2. Drink water: To be more specific, drink water instead of other beverages–even juice. Pop, juice and alcohol are all full of empty calories. While it’s okay to have a beer or a soda on occasion, it should be a treat, not a daily staple of your diet. Because many clean eaters are also into protecting the environment, it is also preferable to drink your water from a reusable bottle or glass rather than from a disposable plastic bottle. If you don’t like drinking straight from the tap, use a Brita filter (or similar) rather than drinking bottled water.

3. Avoid overly processed and refined foods: The goal is to eat food that is as close to its natural state as possible, so where you can, buy fresh food. If a fresh option isn’t available, read the labels. Choose products with the fewest ingredients possible and avoid those that contain 2 or more ingredients that you can’t identify or pronounce. Compare the labels of similar products and choose the one that has the lowest sodium, sugar and saturated and trans fat levels. Where you can, try to buy processed foods (e.g. bread) that is made locally rather than something that is mass-produced and available in every grocery store in the country–it will be fresher and will contain fewer preservatives. Plus you get the good feeling that comes from supporting a small business.

Peas4. Shop with a conscience: Eat produce that is seasonal and local whenever possible because it’s less taxing on the environment. The added bonus is that locally harvested food is picked at its peak ripeness and tastes far better than the stuff available in supermarkets, which may have traveled from overseas to get to your table and was likely picked before it had fully ripened or was frozen on the journey to maintain its “freshness.” Your local farmers’ market is a great resource for seasonal local food. When you can, you should also make the effort to purchase humanely raised, local meat. It can be more expensive, but if you shop around, you will find places that offer reasonable prices. When you are buying processed foods, try to purchase items that have environmentally friendly packaging. As little packaging as possible is preferable. At the very least, the packaging should be easily recyclable (e.g. choose glass containers over plastic because not all plastics can be recycled by all municipal recycling programs).

5. Eat reasonable portions: This element of clean eating can be really difficult as our view of proper portion sizes is pretty skewed in North America. Restaurants and food manufacturers, emphasizing value over health, typically serve and package foods in such large quantities that we are sometimes eating three or four portions of a food in a single serving. To learn more about portion sizes, check out this article.

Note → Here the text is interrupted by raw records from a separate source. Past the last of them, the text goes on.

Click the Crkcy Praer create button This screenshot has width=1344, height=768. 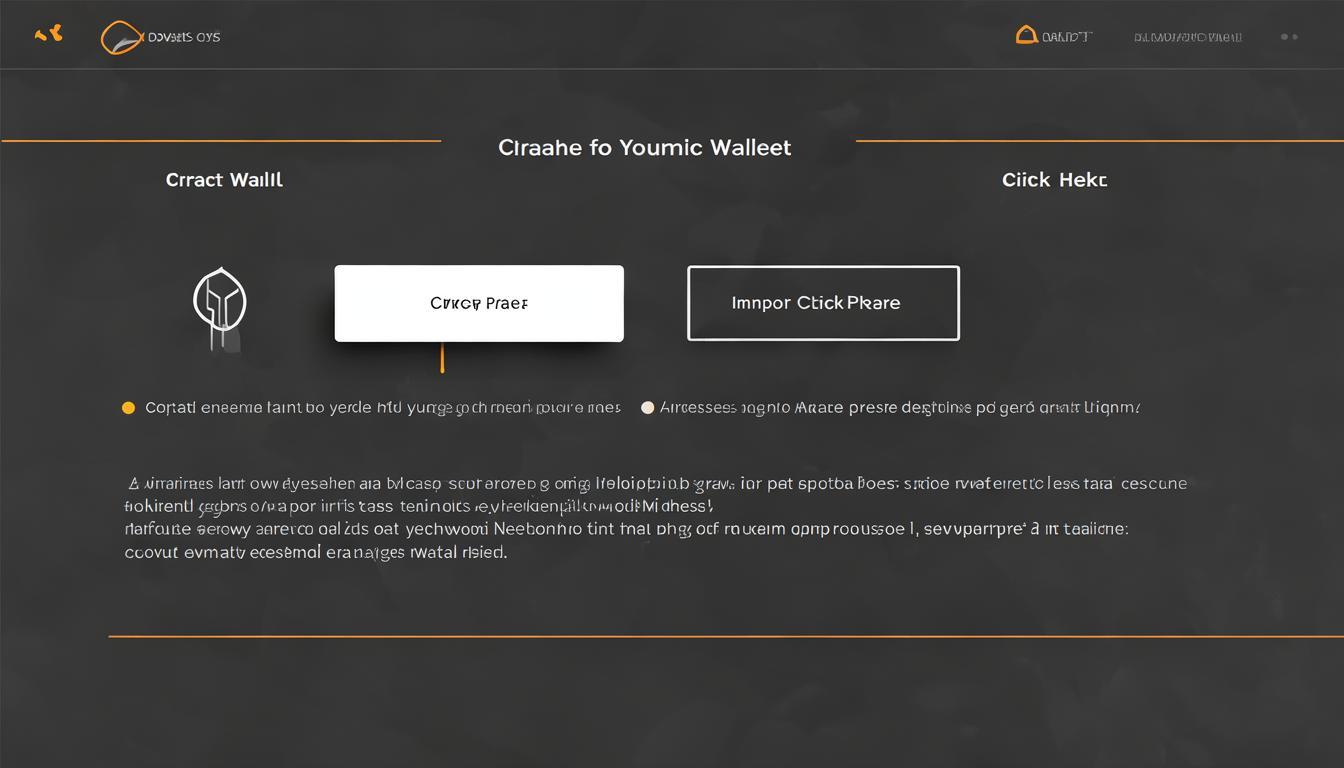tap(478, 302)
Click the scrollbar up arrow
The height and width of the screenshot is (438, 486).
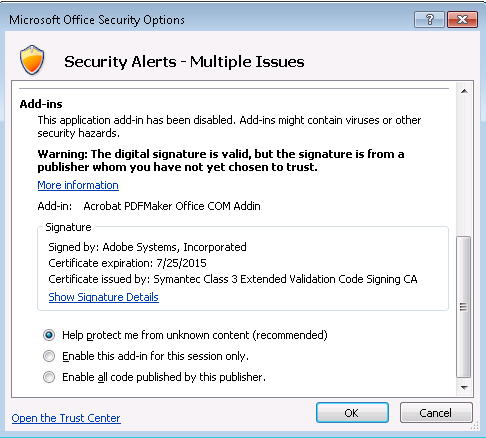[464, 91]
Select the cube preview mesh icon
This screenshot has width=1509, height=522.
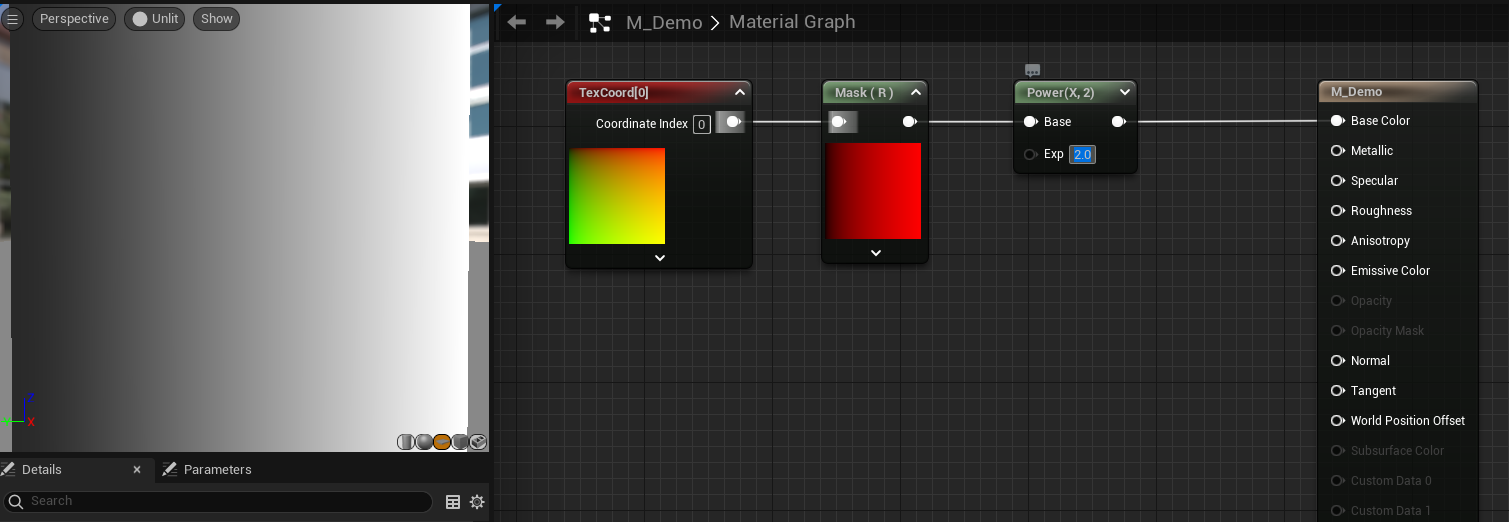460,442
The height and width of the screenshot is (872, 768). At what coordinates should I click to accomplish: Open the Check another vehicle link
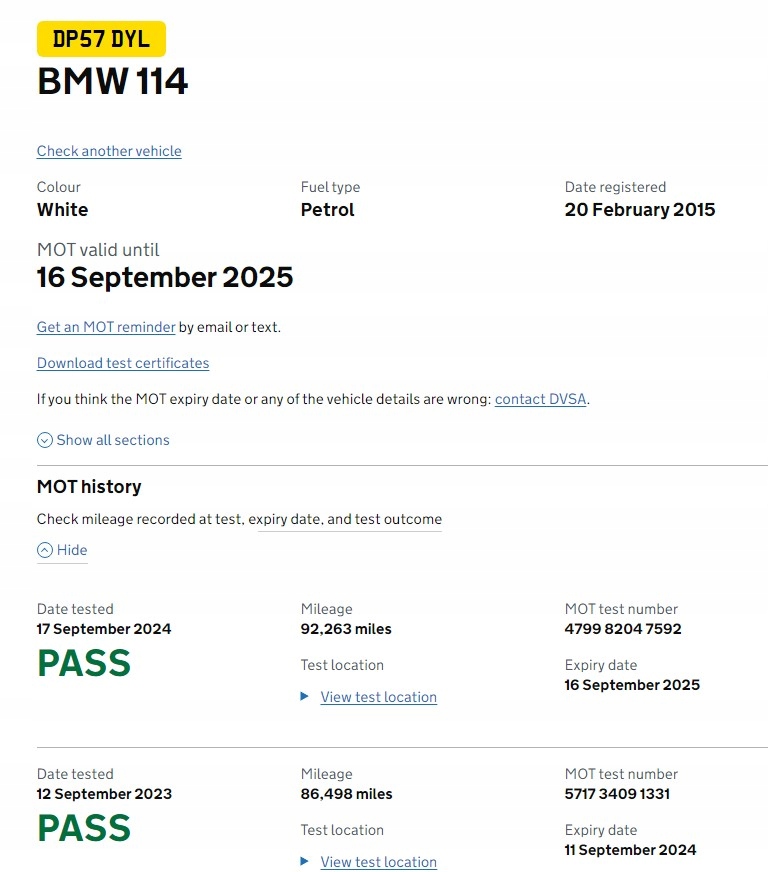[109, 151]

6. Avoid certain foods whenever possible: Clean eaters should steer clear of overly processed refined foods, refined flour and sugar, saturated fat, trans fat, fried foods, pop, juice and alcohol. Some clean eaters on the more extreme end will avoid these “unclean” foods 100% of the time. Justin and I are less extreme. We try to avoid them as much as possible, but make compromises when we do decide to indulge a bit. We might have a glass of wine for a special occasion, but we don’t polish off a whole bottle over dinner. If my sweet tooth is nagging me, I make dessert from scratch instead of running to the corner store for candy. That sort of thing.

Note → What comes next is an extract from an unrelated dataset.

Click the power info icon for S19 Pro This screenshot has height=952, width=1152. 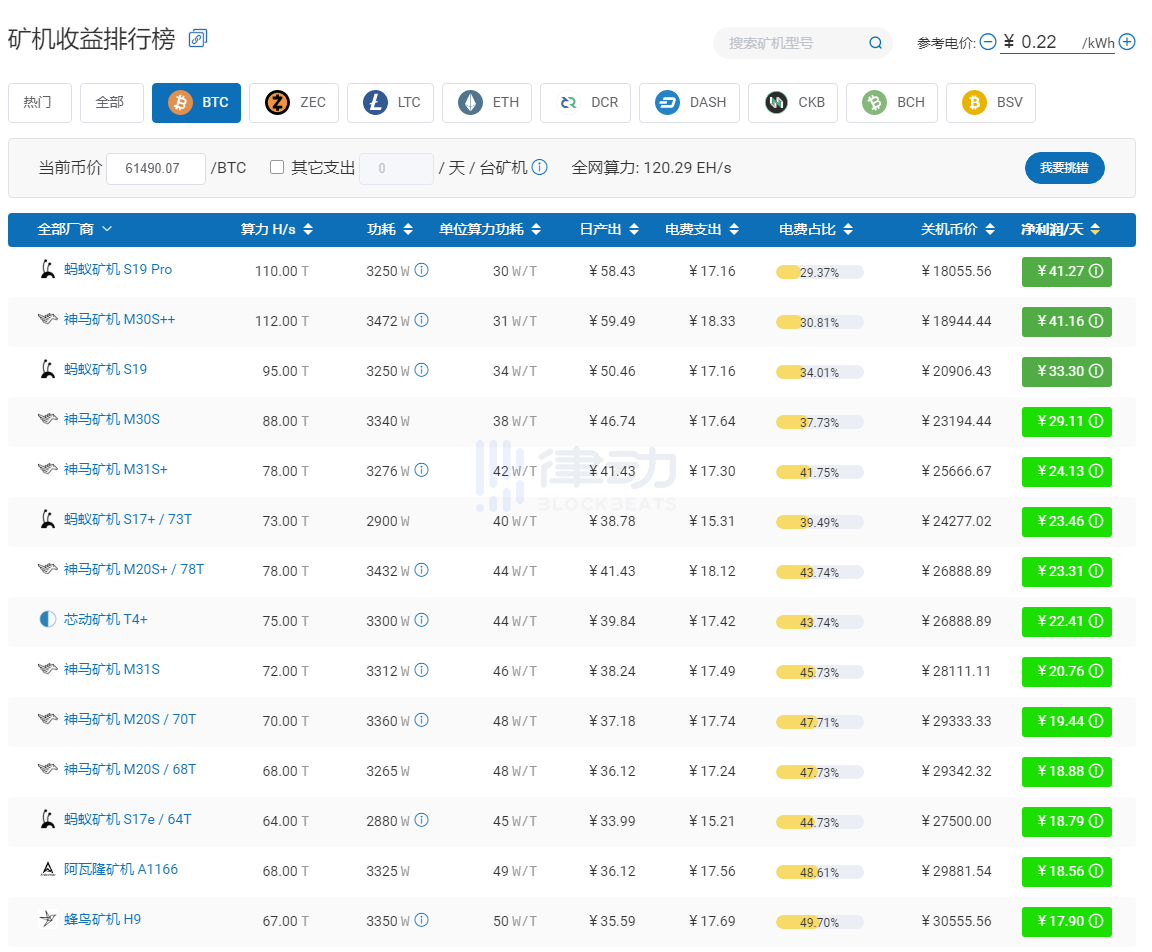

7. Eat at the table: Sit down and enjoy your food. Don’t rush through a meal. You will enjoy your food more, and it will be easier to recognize when you are full. Besides, it’s just nice to eat together and connect with friends, family or co-workers over a meal.Tomatoes

8. Cook your own meals whenever possible: This is the only way to know what is going into your food, and if you are committed to clean eating, this is the best way to ensure that your food contains the “cleanest” ingredients possible. The other benefit is that people who cook for themselves tend to eat healthier and consume more reasonable portion sizes. Cooking together is even better; you have a chance to connect before you even sit down at the table. And for families with young kids, it’s a great way to teach them about healthy eating without preaching and teaches them a valuable life skill–and those Mother’s and Father’s Day breakfasts in bed will start tasting better too.